__Source text__
***

Rock of sister cape worn down, left

standing alone in calling distance of

shore. Before us feasting on starlight

the sword edge crescent moon glints

over barrier pine hills,

sweeps the way clear, for us to make

what we can of this fresh new day.

 

—Elizabeth Domike

*

 

Michel is using a book by Pema Chödrön, based on the slogans in her teacher Chögyam Trungpa’s book Training the Mind: And Cultivating Loving-Kindness, as inspiration for his April meditation and mindfulness journal. Here are some excerpts:

 

April 4, 2023  #35  Don’t try to be the fastest. Don’t compete with others.

***

__Dataset records__
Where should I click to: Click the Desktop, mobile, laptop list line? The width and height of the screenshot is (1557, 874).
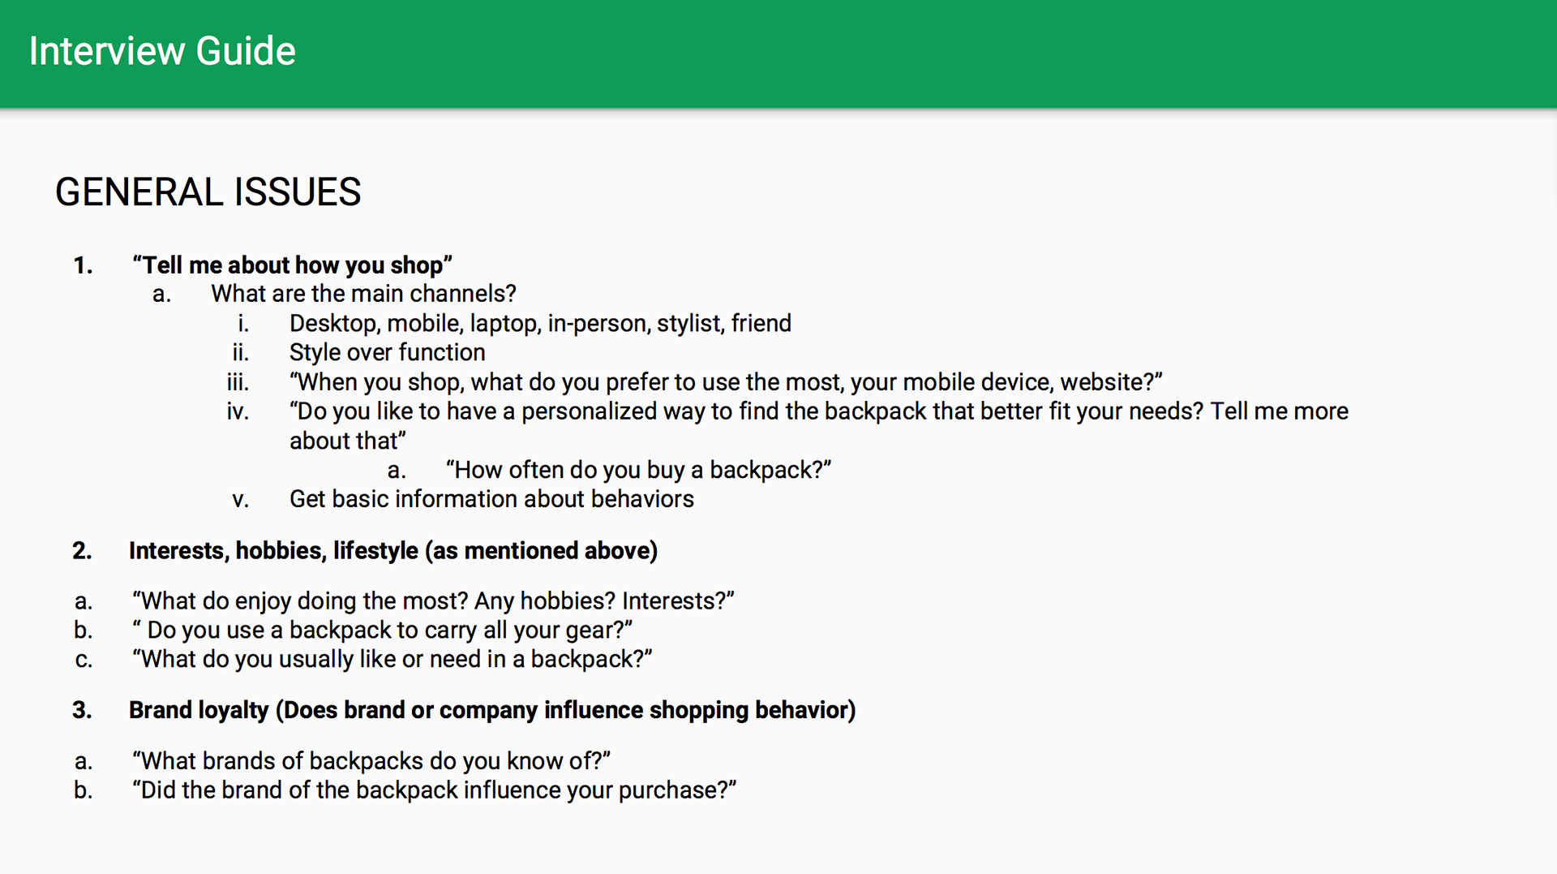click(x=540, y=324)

***

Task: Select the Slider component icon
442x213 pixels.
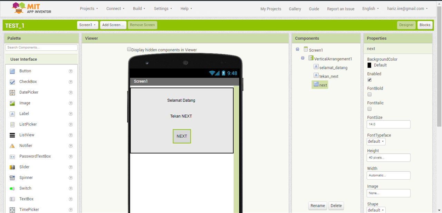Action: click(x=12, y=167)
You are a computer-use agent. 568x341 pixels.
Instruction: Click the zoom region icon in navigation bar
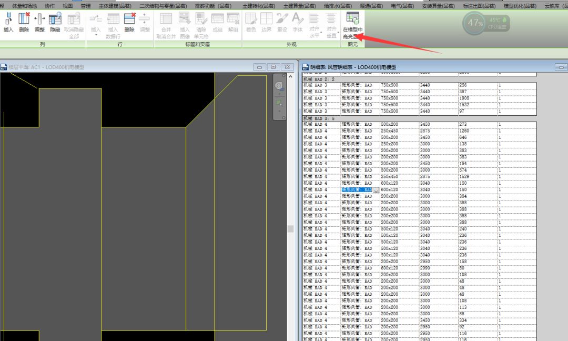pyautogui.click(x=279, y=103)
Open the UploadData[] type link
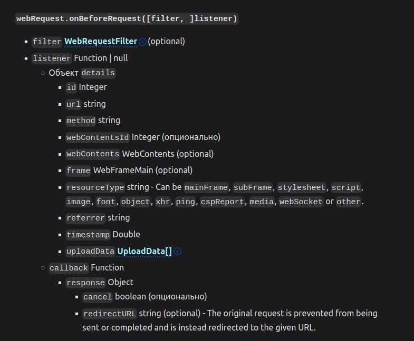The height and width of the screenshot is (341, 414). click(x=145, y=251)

***

__Goal A__
In the poem in the source text above, the crescent moon sweeps the way clear. According to the poem, what does it clear the way for?
__Goal B__
Answer these questions using the source text above:
(i) Whose name is given under the poem?
(ii) Whose teacher was Chögyam Trungpa?
(iii) What does slogan #35, in the April 4, 2023 entry, advise?

__Correct answer A__
The moon sweeps the way clear "for us to make what we can of this fresh new day."

__Correct answer B__
(i) Elizabeth Domike
(ii) Pema Chödrön's
(iii) Don't try to be the fastest. Don't compete with others.